Given instruction:
Rewrite the items below, changing every "dropdown" to "drop-down list" and leaving everything else untouched.

Item-finding records:

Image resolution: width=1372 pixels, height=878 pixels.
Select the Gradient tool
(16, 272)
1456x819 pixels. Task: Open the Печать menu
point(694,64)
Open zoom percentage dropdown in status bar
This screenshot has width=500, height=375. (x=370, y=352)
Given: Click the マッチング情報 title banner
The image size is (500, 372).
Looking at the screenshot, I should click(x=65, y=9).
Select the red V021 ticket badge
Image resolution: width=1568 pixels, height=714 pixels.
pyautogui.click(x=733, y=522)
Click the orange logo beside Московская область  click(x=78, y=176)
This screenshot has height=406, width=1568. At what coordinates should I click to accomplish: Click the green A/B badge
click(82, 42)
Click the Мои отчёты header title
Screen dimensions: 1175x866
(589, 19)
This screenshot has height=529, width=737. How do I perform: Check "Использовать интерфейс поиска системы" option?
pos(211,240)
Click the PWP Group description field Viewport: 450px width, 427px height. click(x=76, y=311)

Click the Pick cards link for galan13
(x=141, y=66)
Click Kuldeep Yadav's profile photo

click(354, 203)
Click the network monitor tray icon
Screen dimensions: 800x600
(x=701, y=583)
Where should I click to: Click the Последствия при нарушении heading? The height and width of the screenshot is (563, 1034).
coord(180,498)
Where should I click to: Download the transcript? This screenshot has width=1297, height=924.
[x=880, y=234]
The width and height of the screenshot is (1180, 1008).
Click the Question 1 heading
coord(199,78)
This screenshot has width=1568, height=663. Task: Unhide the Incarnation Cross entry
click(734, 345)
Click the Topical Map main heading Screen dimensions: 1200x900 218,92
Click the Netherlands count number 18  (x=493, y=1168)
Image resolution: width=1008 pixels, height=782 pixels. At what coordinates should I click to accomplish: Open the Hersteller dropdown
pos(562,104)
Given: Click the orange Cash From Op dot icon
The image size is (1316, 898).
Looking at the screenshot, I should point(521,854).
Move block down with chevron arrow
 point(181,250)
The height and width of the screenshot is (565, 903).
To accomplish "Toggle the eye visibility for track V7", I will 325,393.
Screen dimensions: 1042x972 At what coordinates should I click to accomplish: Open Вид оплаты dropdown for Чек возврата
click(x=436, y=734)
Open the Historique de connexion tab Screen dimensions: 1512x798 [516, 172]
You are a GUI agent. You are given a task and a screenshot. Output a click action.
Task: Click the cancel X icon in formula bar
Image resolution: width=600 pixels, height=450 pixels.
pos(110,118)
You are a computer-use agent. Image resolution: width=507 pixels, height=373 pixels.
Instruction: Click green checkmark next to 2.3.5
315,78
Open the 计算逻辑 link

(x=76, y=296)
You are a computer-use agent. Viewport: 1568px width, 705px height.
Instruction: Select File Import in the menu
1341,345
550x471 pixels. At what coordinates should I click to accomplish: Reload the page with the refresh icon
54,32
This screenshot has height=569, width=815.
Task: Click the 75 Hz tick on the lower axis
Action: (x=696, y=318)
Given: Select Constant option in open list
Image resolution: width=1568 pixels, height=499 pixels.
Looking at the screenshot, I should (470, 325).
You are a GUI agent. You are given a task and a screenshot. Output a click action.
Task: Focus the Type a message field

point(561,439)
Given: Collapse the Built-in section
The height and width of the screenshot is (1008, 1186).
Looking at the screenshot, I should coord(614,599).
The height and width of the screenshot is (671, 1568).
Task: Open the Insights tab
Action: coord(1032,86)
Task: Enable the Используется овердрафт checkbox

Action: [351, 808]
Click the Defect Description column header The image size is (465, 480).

Task output:
Image resolution: width=1372 pixels, height=878 pixels.
Select the Gradient tool
(16, 272)
1456x819 pixels. Task: Open the Печать menu
point(694,64)
Open zoom percentage drop-down list in status bar
This screenshot has width=500, height=375. (x=370, y=352)
Given: Click the マッチング情報 title banner
The image size is (500, 372).
Looking at the screenshot, I should click(x=65, y=9).
Select the red V021 ticket badge
Image resolution: width=1568 pixels, height=714 pixels.
pyautogui.click(x=733, y=522)
Click the orange logo beside Московская область  click(x=78, y=176)
This screenshot has height=406, width=1568. At what coordinates should I click to accomplish: Click the green A/B badge
click(82, 42)
Click the Мои отчёты header title
Screen dimensions: 1175x866
(589, 19)
This screenshot has height=529, width=737. How do I perform: Check "Использовать интерфейс поиска системы" option?
pos(211,240)
Click the PWP Group description field Viewport: 450px width, 427px height. click(x=76, y=311)

Click the Pick cards link for galan13
(x=141, y=66)
Click Kuldeep Yadav's profile photo

click(354, 203)
Click the network monitor tray icon
Screen dimensions: 800x600
(x=701, y=583)
Where should I click to: Click the Последствия при нарушении heading? The height and width of the screenshot is (563, 1034).
coord(180,498)
Where should I click to: Download the transcript? This screenshot has width=1297, height=924.
[x=880, y=234]
The width and height of the screenshot is (1180, 1008).
Click the Question 1 heading
coord(199,78)
This screenshot has width=1568, height=663. Task: Unhide the Incarnation Cross entry
click(734, 345)
Click the Topical Map main heading Screen dimensions: 1200x900 218,92
Click the Netherlands count number 18  (x=493, y=1168)
Image resolution: width=1008 pixels, height=782 pixels. At what coordinates should I click to accomplish: Open the Hersteller drop-down list
pos(562,104)
Given: Click the orange Cash From Op dot icon
The image size is (1316, 898).
Looking at the screenshot, I should point(521,854).
Move block down with chevron arrow
 point(181,250)
The height and width of the screenshot is (565, 903).
To accomplish "Toggle the eye visibility for track V7", I will 325,393.
Screen dimensions: 1042x972 At what coordinates should I click to accomplish: Open Вид оплаты drop-down list for Чек возврата
click(x=436, y=734)
Open the Historique de connexion tab Screen dimensions: 1512x798 [516, 172]
You are a GUI agent. You are given a task and a screenshot. Output a click action.
Task: Click the cancel X icon in formula bar
Image resolution: width=600 pixels, height=450 pixels.
pos(110,118)
You are a computer-use agent. Image resolution: width=507 pixels, height=373 pixels.
Instruction: Click green checkmark next to 2.3.5
315,78
Open the 计算逻辑 link

(x=76, y=296)
You are a computer-use agent. Viewport: 1568px width, 705px height.
Instruction: Select File Import in the menu
1341,345
550x471 pixels. At what coordinates should I click to accomplish: Reload the page with the refresh icon
54,32
This screenshot has height=569, width=815.
Task: Click the 75 Hz tick on the lower axis
Action: (x=696, y=318)
Given: Select Constant option in open list
Image resolution: width=1568 pixels, height=499 pixels.
Looking at the screenshot, I should (470, 325).
You are a GUI agent. You are given a task and a screenshot. Output a click action.
Task: Focus the Type a message field

point(561,439)
Given: Collapse the Built-in section
The height and width of the screenshot is (1008, 1186).
Looking at the screenshot, I should coord(614,599).
The height and width of the screenshot is (671, 1568).
Task: Open the Insights tab
Action: coord(1032,86)
Task: Enable the Используется овердрафт checkbox

Action: [351, 808]
Click the Defect Description column header The image size is (465, 480).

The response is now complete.